Saakashvili declared a "state of war" on Saturday but also offered a ceasefire to Russia.

But a meeting of the UN Security Council on Saturday failed to agree on a call for an immediate ceasefire. Russia's ambassador to the UN said Moscow would not agree to a ceasefire until Georgia removed all its troops from South Ossetia.

Russian Prime Minister Vladimir Putin said Moscow viewed the Georgian offensive as "something that has elements of genocide and war crimes situation," and Russia's President Dmitry Medvedev said he would order an investigation of Georgian crimes against civilians.

US Deputy Ambassador Alejandro Wolff made it clear Washington blamed Russia for escalating the fighting.

"This is a conflict that is expanding and getting out of control," he said. "The proximate cause is the massive escalation perpetrated by outside forces."

Conflict widens to Abkhazia

Fears of the conflict spreading added urgency to international calls for a ceasefire.

The conflict spread to Abkhazia, another breakaway region of Georgia, where the separatist government said its forces had launched attacks on Georgian troops.
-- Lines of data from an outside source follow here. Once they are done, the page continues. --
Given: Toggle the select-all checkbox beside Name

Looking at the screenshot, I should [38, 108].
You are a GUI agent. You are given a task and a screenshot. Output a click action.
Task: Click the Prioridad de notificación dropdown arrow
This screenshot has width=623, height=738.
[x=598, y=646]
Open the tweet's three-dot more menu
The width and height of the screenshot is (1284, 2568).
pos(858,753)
Georgia accused Russia of staging the attacks in the Kodori Gorge region, the only part of Abkhazia controlled by Georgia.

Britain said a joint European-US mission was due to have arrived in Georgia late Saturday to try to help broker a ceasefire with Russia.

"We have urged an immediate halt to the violence and a stand-down by all troops," US President George W. Bush told reporters. "We call for an end to the Russian bombings."

The European Union "strongly states its commitment to the sovereignty and the territorial integrity of Georgia and its internationally recognized borders and urges Russia to respect them," said a statement released by France, which hold the EU's rotating presidency and said it would host a meeting of EU foreign ministers early next week.

Source of friction

South Ossetia refugees head toward the Russian border near the town of Dzhava, fleeing the fighting in the Georgian breakaway region, South Ossetia, Saturday, Aug. 9, 2008

Russia and Georgia disagree on the number of casualties and refugees

Russian and South Ossetian estimates put the death toll on the South Ossetian side at a minimum of 1,400. All but a few of the dead were civilians, according to Moscow. Georgian figures ranged from 82 dead, including 37 civilians, to a total of some 130 dead.

South Ossetia broke from Georgia in the early 1990s. It has been a constant source of friction between Georgia and Russia, which opposes Tbilisi's aspirations of joining NATO and has supported the separatists without recognizing their independence. Russia backs the separatist government in South Ossetia and sent in tanks and troops on Friday in response to pro-Western Georgia's military offensive to take back the province which broke away in the early 1990s after a separatist war.